The world is a palimpsest and so is the brain – our thoughts and memories are malleable. Birds connect people and places, and are often totems for Aboriginal and Torres Strait Islander people, helping to define kinship with people, their Country and nature, connecting to the roles and responsibilities of a mob, offering protection and foreshadowing danger and momentous events. This connection extends throughout the world as the birds migrate along their own songlines.

Means of expression are insufficient, with even mechanics of speech and typing unable to capture the richness of the language. “this keyboard’s/ tireless tap-tap mouth/ which cannot voice/ the interior ‘n’ in Nyangangu/ the one with the tail/ the sound of ‘ng’ in singer”. And yet the words can be damaging and belittling. “how the eyes like linguists are never satisfied/ how they’ll poke and pry into any lexicon”, wanting to preserve and capture, destroying the natural.

The poems in House of Water are concerned with childhood, disease, death, invasion, cattle, birds, and bunyips. Roads are built over traditional lands, only to crumble and fray at the edges demonstrating their impermanence in the liminal space. “what never was field/ become paddock become/ fences become livestock/ the cattle the sheep/ foraging for the hoofprints/ they lost the last time/ they departed a shore”.

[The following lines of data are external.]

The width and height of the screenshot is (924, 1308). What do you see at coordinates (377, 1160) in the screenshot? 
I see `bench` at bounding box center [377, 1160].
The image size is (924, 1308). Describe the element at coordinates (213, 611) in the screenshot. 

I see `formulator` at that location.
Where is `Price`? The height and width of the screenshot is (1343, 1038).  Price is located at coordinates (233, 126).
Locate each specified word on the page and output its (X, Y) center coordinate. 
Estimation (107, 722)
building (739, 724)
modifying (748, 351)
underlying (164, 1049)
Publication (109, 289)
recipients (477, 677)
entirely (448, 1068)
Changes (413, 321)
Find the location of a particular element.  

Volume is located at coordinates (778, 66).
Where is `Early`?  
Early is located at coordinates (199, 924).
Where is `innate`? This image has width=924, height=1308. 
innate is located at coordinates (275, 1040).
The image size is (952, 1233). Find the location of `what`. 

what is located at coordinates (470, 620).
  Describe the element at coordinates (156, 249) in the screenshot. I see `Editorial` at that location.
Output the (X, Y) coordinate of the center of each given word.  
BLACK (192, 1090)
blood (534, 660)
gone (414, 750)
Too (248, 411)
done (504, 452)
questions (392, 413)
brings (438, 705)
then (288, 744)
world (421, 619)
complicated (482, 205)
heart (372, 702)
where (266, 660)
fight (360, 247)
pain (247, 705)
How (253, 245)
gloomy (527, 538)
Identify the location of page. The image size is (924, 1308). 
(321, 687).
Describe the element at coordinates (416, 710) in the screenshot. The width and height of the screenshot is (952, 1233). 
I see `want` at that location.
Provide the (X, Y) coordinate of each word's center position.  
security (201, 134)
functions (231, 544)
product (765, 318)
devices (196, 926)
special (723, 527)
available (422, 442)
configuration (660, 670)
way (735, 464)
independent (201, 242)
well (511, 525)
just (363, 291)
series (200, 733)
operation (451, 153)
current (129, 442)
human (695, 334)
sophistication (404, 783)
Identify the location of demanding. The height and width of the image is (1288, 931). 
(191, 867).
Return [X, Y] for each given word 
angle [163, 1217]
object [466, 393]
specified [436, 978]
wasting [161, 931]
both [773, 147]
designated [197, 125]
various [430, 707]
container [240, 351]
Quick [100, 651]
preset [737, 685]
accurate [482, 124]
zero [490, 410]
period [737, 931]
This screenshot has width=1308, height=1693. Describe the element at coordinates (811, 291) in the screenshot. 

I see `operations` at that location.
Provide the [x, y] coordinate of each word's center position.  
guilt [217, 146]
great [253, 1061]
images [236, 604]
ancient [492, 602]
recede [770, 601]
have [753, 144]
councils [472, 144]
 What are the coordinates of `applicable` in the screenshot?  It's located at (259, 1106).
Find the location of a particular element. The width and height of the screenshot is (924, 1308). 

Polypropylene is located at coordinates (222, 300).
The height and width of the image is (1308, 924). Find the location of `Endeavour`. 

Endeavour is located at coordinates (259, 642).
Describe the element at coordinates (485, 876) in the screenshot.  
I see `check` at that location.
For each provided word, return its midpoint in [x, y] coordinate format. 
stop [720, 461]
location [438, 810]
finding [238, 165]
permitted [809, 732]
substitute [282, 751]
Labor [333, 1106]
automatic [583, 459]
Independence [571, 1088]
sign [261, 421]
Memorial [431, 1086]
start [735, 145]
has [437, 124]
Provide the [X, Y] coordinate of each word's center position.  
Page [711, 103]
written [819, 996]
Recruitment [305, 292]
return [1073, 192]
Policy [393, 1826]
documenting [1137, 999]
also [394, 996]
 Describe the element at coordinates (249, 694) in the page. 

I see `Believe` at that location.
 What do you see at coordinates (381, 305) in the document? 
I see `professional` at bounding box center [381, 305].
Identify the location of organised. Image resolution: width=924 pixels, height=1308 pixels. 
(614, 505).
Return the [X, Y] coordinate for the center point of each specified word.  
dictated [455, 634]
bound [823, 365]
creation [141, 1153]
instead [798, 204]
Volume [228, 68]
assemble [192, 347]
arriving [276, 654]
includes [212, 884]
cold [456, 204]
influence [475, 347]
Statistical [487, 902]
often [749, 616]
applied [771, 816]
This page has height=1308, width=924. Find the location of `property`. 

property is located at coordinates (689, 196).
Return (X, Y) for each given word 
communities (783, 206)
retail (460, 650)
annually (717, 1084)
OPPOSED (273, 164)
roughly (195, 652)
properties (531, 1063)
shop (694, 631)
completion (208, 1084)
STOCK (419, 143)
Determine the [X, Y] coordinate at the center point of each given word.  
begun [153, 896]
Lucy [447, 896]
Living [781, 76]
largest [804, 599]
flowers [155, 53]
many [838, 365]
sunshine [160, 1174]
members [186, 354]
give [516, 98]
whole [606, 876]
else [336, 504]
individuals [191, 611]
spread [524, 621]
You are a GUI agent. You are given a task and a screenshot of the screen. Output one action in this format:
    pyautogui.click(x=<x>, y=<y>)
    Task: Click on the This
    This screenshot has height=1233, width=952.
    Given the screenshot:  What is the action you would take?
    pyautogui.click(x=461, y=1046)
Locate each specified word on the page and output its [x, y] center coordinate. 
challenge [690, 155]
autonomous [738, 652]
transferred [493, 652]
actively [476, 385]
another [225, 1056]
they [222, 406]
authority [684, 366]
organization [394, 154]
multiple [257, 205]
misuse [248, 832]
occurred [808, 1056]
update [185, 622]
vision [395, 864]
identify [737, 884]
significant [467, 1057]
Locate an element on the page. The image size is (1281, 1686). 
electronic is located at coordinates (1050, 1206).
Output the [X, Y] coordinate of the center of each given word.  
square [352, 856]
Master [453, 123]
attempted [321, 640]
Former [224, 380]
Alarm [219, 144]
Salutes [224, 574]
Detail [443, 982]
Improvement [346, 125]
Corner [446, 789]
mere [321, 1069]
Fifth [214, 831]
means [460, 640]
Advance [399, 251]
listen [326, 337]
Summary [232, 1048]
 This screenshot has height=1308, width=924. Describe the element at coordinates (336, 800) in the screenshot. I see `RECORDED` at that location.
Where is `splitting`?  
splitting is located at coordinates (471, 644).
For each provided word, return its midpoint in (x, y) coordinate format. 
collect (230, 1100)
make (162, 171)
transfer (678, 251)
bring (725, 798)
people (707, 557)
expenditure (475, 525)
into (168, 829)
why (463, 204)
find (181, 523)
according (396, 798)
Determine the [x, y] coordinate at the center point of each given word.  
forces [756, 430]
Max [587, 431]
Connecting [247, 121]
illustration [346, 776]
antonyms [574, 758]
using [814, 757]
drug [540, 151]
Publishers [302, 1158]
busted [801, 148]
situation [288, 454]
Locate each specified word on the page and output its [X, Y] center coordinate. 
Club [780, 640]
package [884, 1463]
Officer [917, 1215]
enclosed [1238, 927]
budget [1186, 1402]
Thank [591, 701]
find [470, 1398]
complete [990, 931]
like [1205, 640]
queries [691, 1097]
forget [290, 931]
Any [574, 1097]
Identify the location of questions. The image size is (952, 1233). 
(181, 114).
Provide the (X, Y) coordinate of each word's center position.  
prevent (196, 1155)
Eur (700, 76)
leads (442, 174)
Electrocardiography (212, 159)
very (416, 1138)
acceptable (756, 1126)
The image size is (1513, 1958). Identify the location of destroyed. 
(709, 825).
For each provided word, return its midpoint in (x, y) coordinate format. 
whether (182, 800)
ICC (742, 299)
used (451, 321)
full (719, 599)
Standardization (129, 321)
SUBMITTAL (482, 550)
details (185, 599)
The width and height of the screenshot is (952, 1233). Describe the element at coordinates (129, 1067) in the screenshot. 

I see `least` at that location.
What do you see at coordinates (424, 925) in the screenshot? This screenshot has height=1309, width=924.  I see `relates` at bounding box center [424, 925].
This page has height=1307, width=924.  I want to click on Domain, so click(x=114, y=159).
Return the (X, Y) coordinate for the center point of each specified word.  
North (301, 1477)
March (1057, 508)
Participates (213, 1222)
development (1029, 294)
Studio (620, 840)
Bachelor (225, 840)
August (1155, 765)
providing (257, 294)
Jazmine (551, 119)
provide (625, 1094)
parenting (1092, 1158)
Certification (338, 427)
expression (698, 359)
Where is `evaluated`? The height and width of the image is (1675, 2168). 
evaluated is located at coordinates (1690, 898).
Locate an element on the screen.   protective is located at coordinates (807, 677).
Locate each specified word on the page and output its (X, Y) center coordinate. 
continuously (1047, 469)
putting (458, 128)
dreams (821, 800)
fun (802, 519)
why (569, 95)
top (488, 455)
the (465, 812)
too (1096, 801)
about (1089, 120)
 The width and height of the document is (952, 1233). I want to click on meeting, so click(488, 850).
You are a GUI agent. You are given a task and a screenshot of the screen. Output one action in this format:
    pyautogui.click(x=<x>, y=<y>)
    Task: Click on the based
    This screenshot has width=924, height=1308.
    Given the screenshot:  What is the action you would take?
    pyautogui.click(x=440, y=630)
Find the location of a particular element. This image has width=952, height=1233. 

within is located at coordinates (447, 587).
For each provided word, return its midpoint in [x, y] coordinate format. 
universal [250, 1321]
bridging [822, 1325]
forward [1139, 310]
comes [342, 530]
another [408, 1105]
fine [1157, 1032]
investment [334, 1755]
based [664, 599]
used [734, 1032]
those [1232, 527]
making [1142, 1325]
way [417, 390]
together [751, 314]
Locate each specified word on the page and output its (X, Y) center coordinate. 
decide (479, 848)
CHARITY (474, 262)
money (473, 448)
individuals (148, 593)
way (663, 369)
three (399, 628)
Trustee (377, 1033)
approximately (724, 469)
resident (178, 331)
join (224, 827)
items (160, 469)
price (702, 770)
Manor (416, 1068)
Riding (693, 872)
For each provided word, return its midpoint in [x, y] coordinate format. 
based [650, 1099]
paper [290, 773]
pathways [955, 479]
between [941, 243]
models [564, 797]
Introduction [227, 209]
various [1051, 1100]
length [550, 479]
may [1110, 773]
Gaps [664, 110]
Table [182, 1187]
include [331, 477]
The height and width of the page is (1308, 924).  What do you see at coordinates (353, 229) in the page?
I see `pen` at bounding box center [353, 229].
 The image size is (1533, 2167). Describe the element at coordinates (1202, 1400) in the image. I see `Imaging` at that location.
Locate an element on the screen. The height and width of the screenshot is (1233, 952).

In the House of Detention, the poems move on to highlight migrants trapped in refugee camps, prisoners in cells, wives in marriages, women in motherhood, caterpillars who will one day be butterflies, political constraints, and people wanting to be “at home in every world/ where exile does not exist”. In great-aunt narrative among the excised lands, Sykes leans upon the double meaning of refuse (verb and noun) as it relates to denial and pollution: “oh my Canberra…/ high city of presumptive cleanliness/ among the dirty waters exuding from the workplaces/ the smell of your refusal laws”. She uses a rare capital letter in this poem, which must surely be ironic as her punctuation is clean and almost entirely absent.

Modewarre is a great collection of powerful fragments, connecting words to the echoes of previous language both spoken and unspoken. It is a reminder that we are merely one of millions of moving parts that comprise our environment, expressing a concern for what will happen to the delicate balance once we form a pyramid and place ourselves at the apex.